┌─ Records for the task
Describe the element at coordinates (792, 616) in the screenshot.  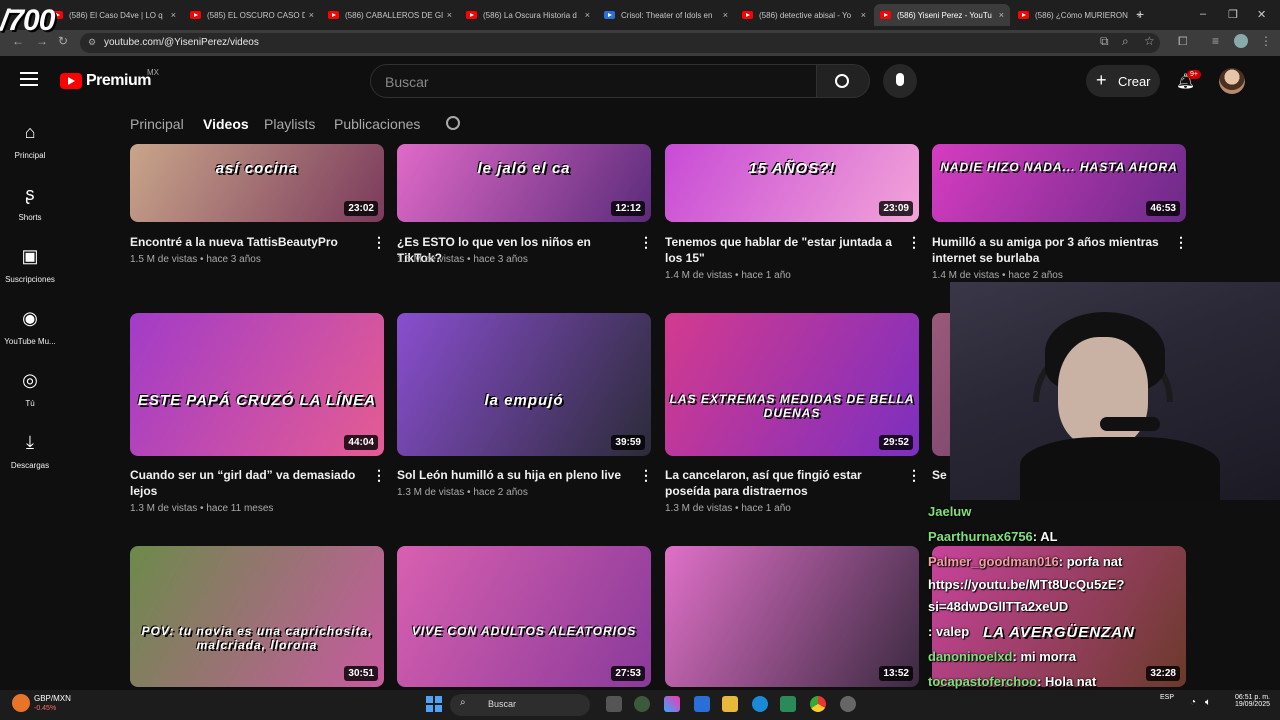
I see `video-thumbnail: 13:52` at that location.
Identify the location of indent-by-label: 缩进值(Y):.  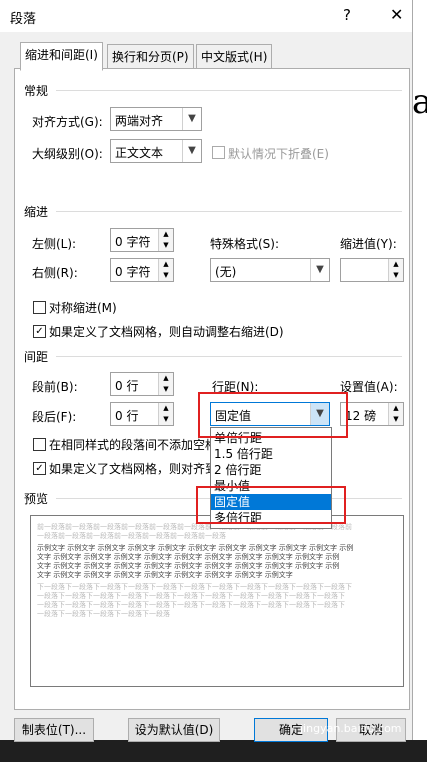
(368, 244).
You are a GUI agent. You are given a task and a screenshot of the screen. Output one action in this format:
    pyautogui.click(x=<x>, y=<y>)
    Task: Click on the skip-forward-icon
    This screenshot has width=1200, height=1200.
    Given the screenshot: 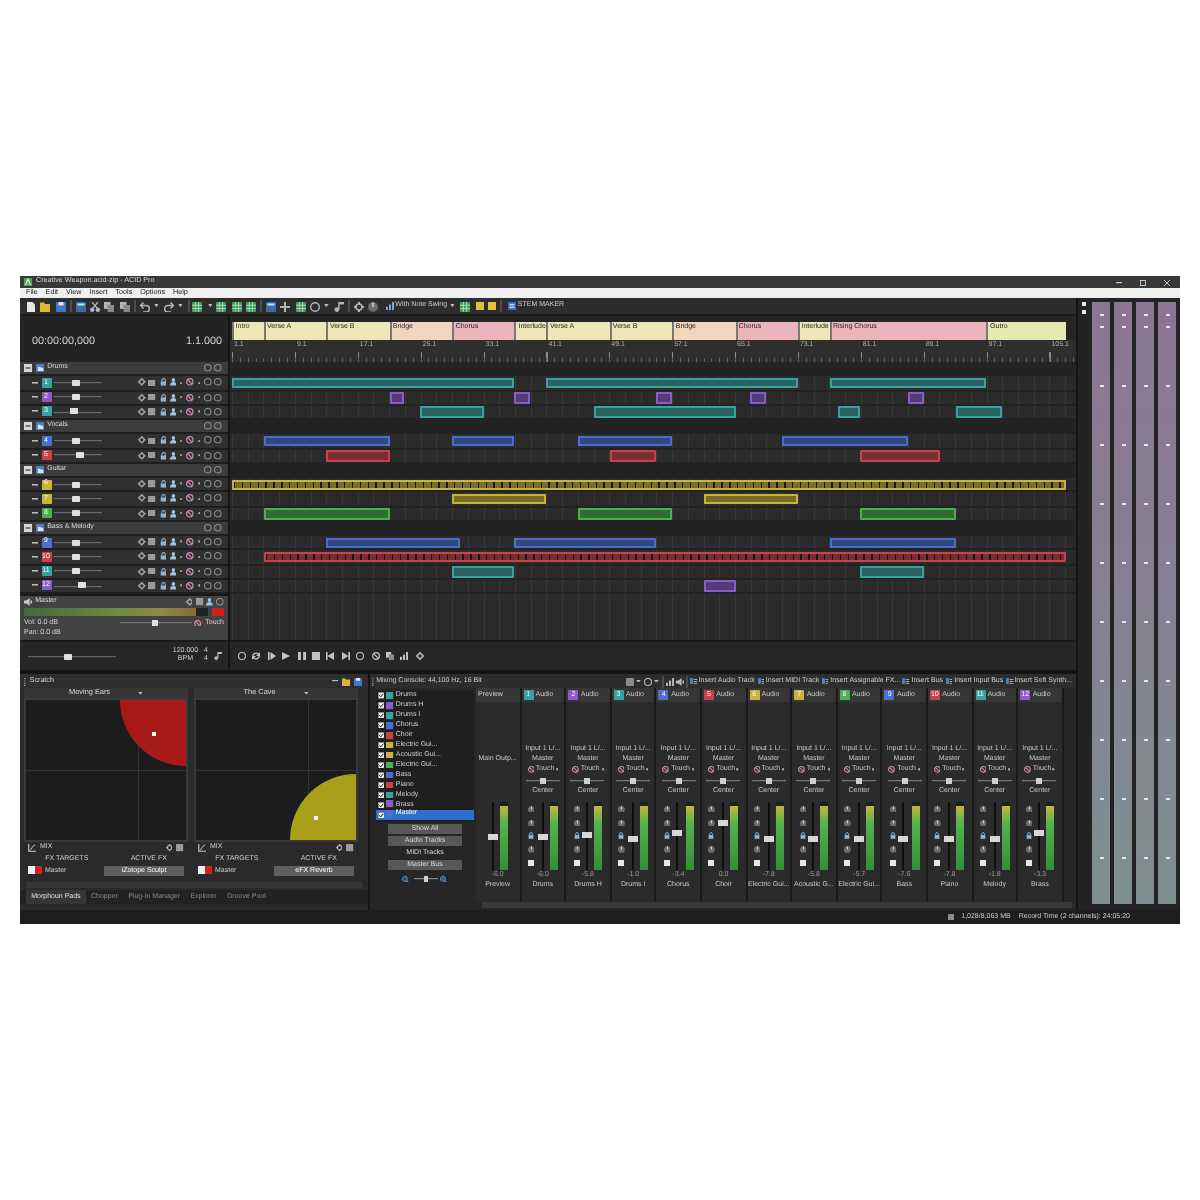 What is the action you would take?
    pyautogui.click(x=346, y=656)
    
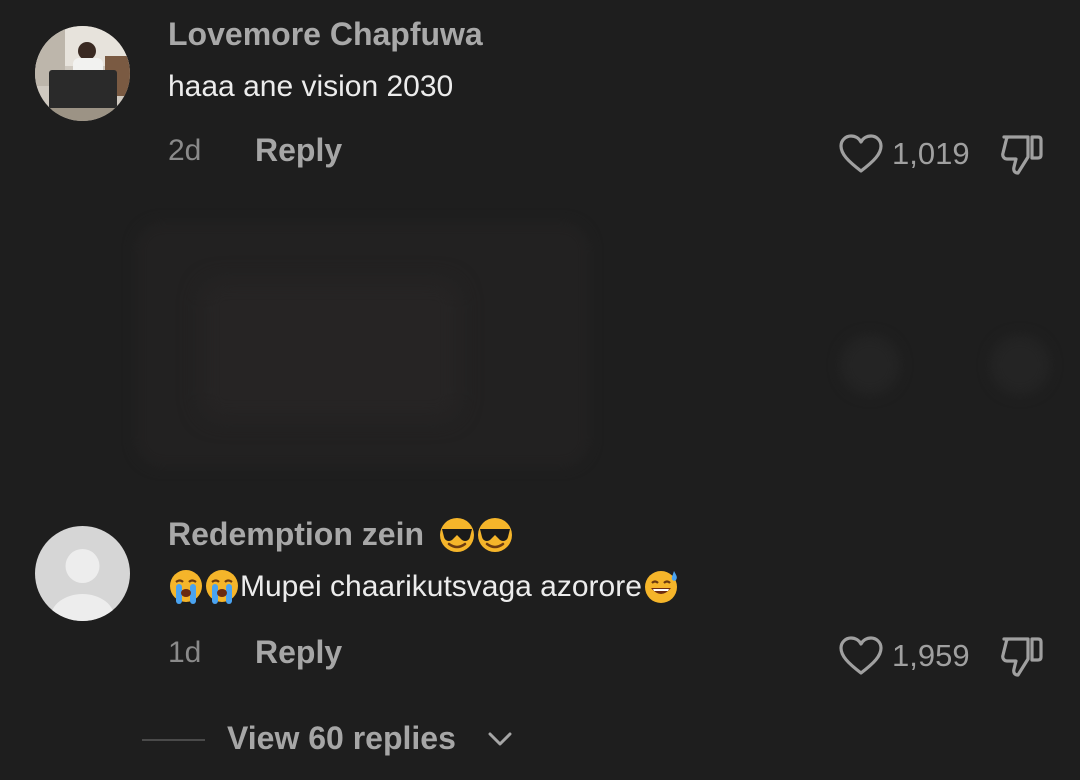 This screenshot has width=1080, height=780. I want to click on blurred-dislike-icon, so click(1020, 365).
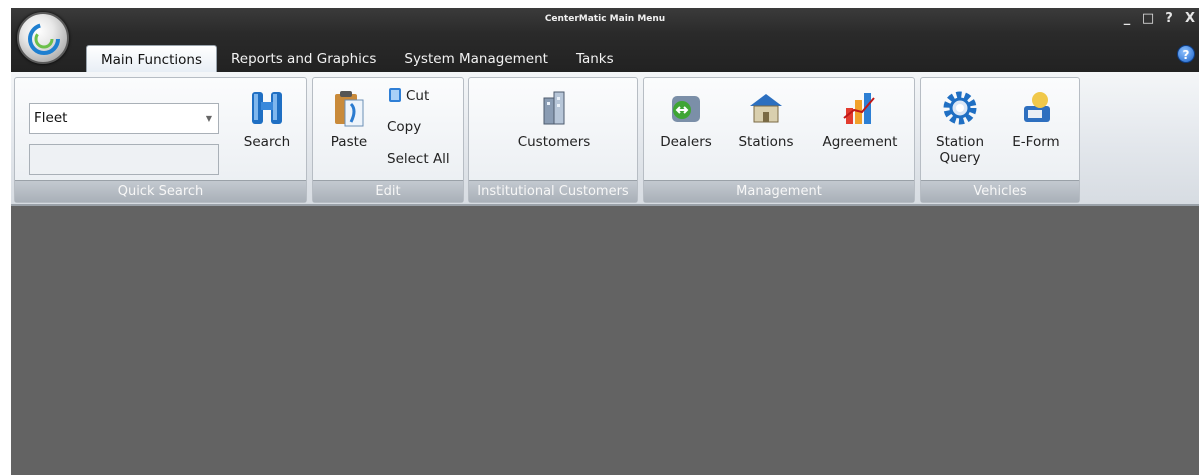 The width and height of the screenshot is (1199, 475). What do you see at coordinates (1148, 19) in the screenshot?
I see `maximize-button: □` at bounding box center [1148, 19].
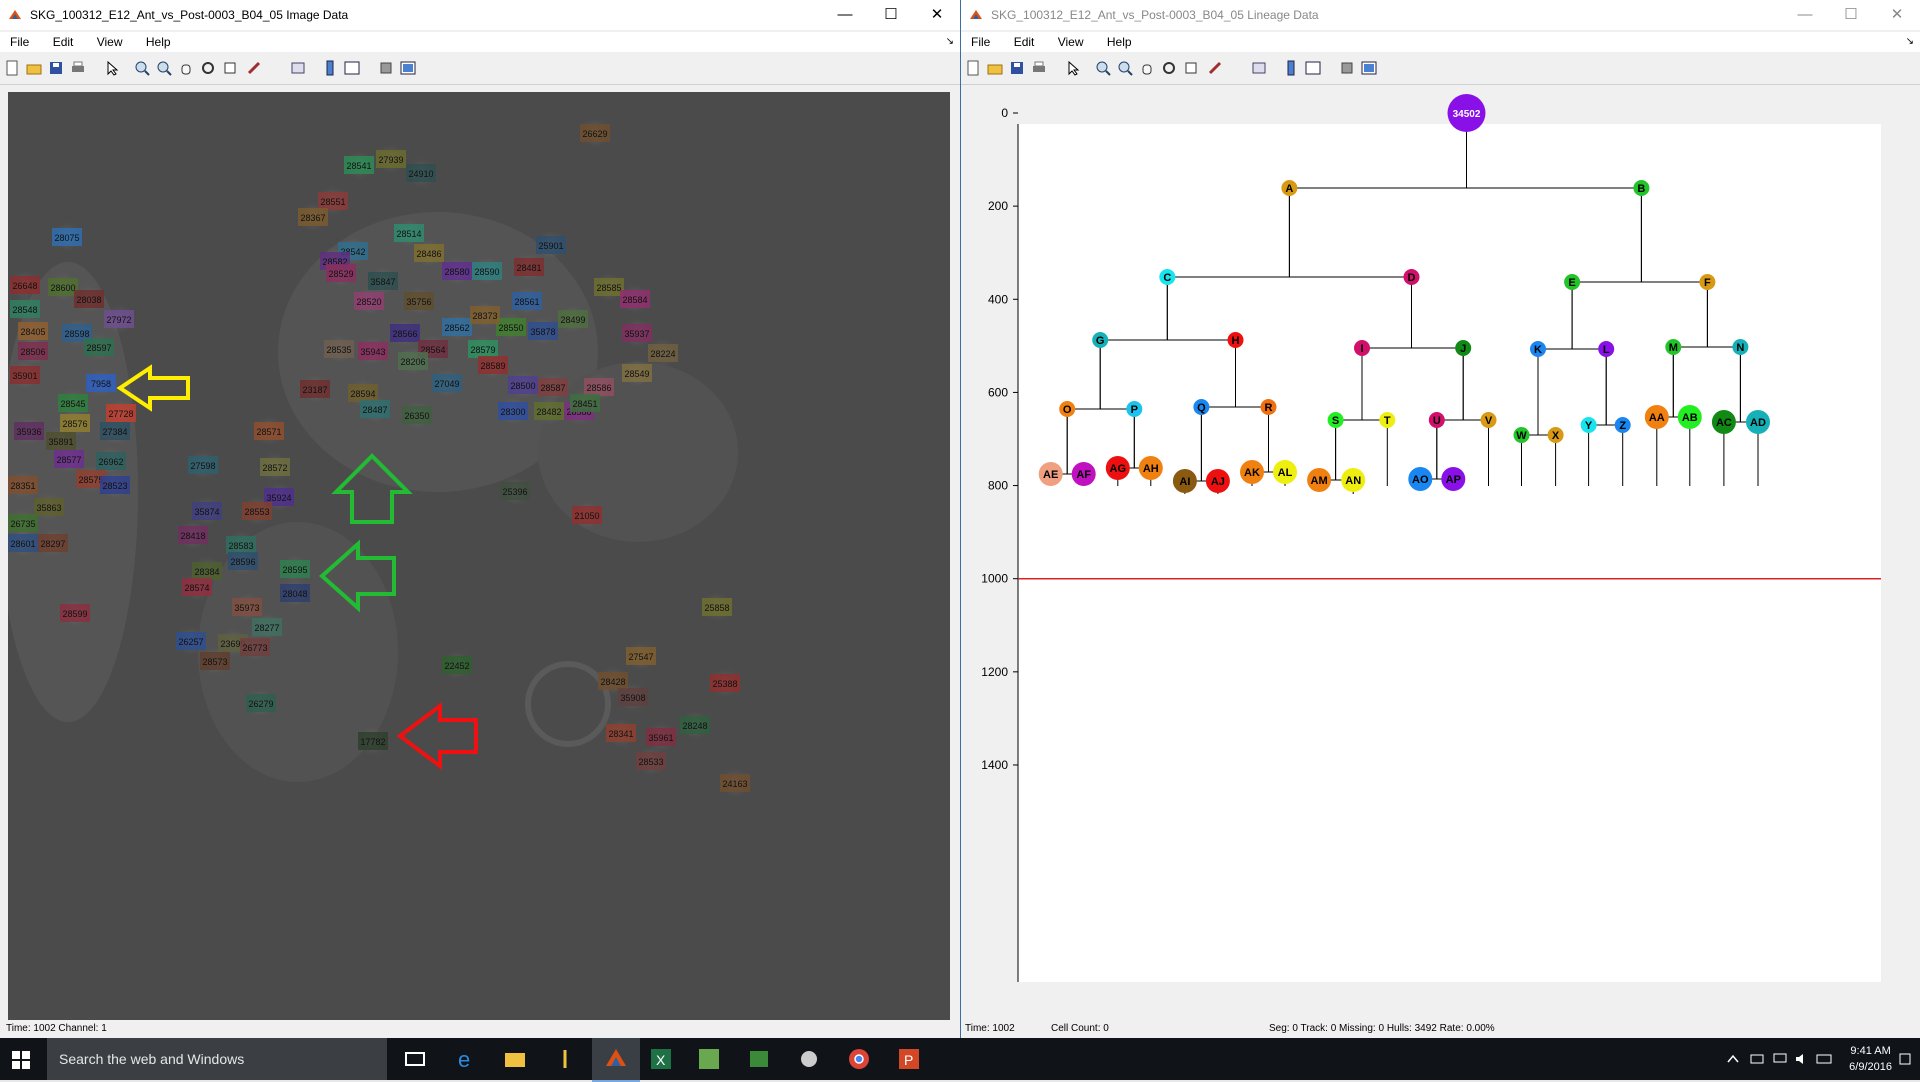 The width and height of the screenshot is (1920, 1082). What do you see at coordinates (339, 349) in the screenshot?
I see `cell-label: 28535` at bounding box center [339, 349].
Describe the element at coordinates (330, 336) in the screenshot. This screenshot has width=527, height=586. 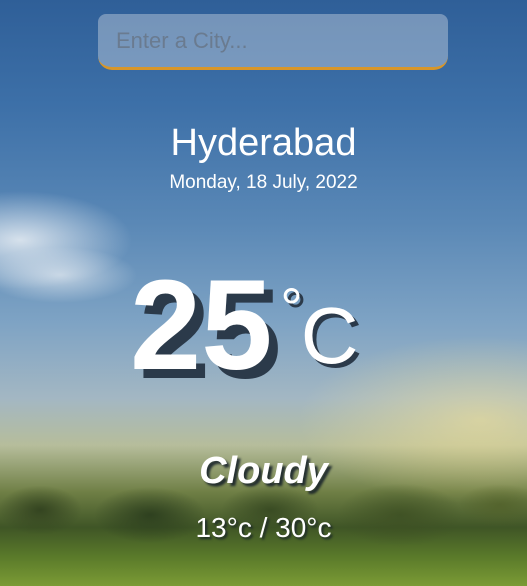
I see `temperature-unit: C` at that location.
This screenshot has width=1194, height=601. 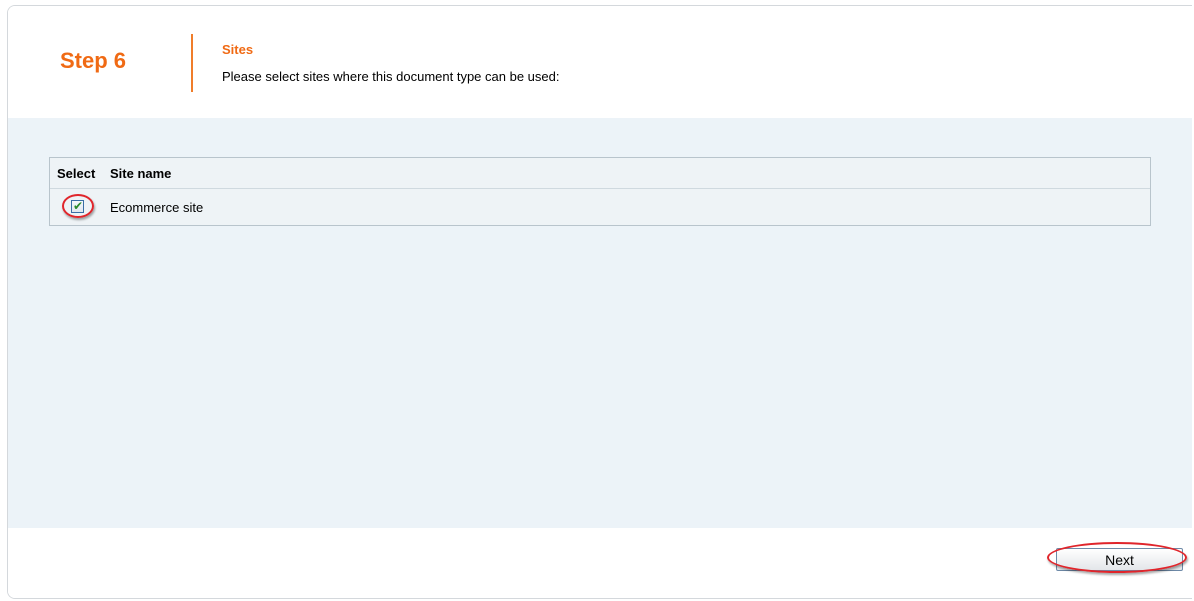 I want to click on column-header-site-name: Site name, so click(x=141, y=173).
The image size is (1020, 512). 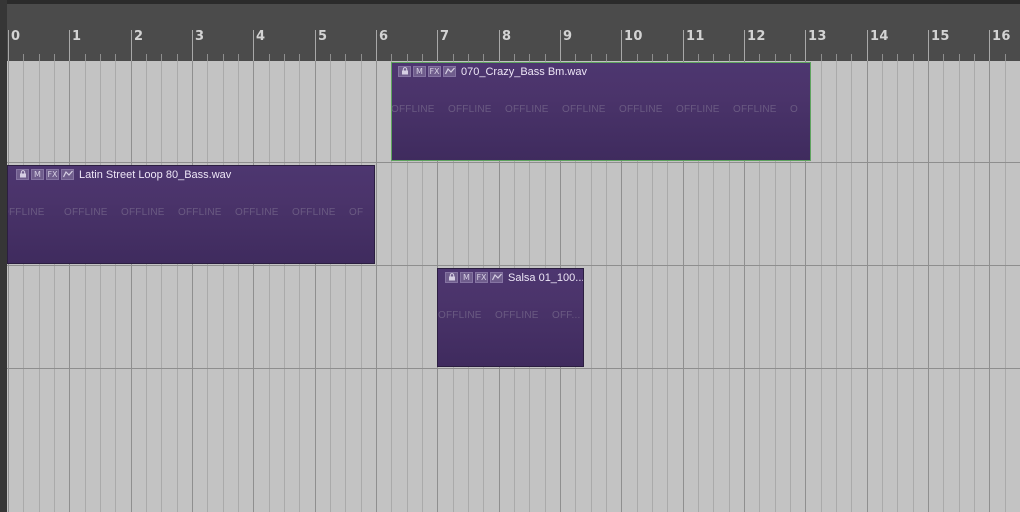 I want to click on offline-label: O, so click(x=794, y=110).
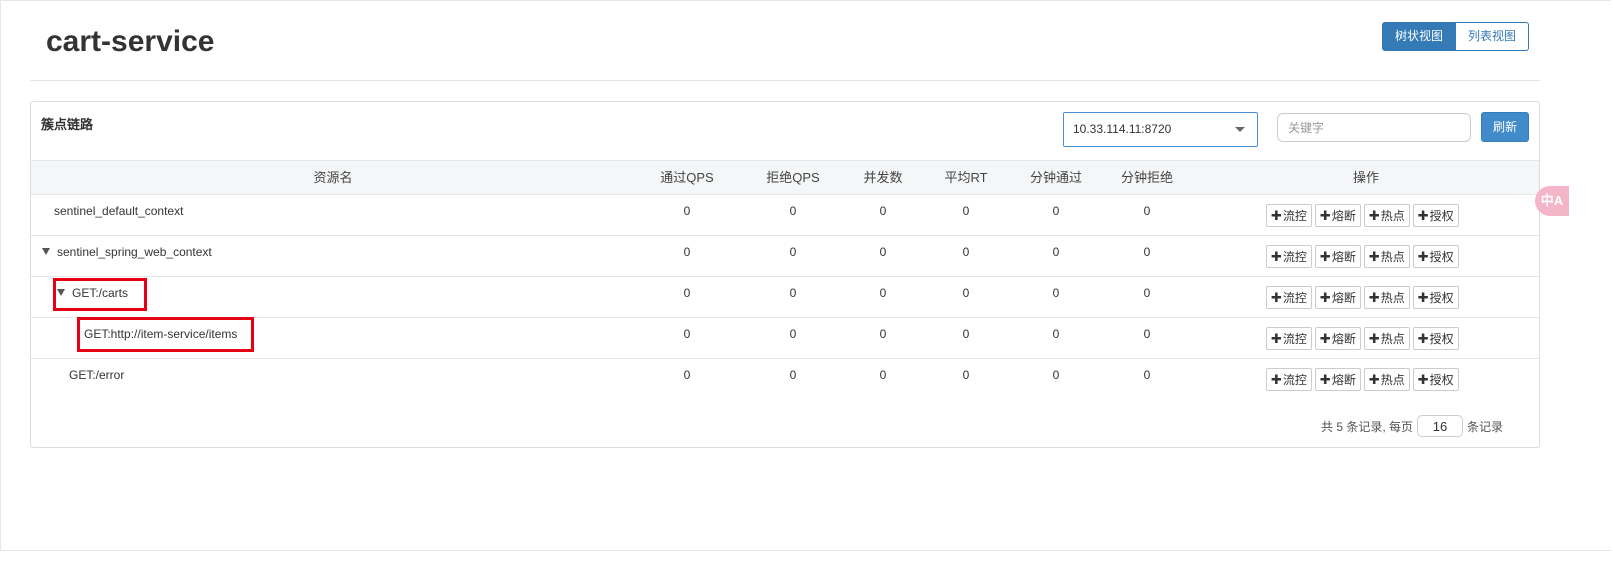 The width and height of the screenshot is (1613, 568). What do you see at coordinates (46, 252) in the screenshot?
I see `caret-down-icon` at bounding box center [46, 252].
└─
Exercise instructions>
Put the entries from the start of the records through the line containing "(368, 244)." into a Markdown table with the columns Row and Line, numbering each row and omitting blank lines. Leave the pictures out of the answer.

Solution to this problem>
| Row | Line |
|---|---|
| 1 | Describe the element at coordinates (792, 616) in the screenshot.   |
| 2 | I see `video-thumbnail: 13:52` at that location. |
| 3 | Identify the location of indent-by-label: 缩进值(Y):.   |
| 4 | (368, 244). |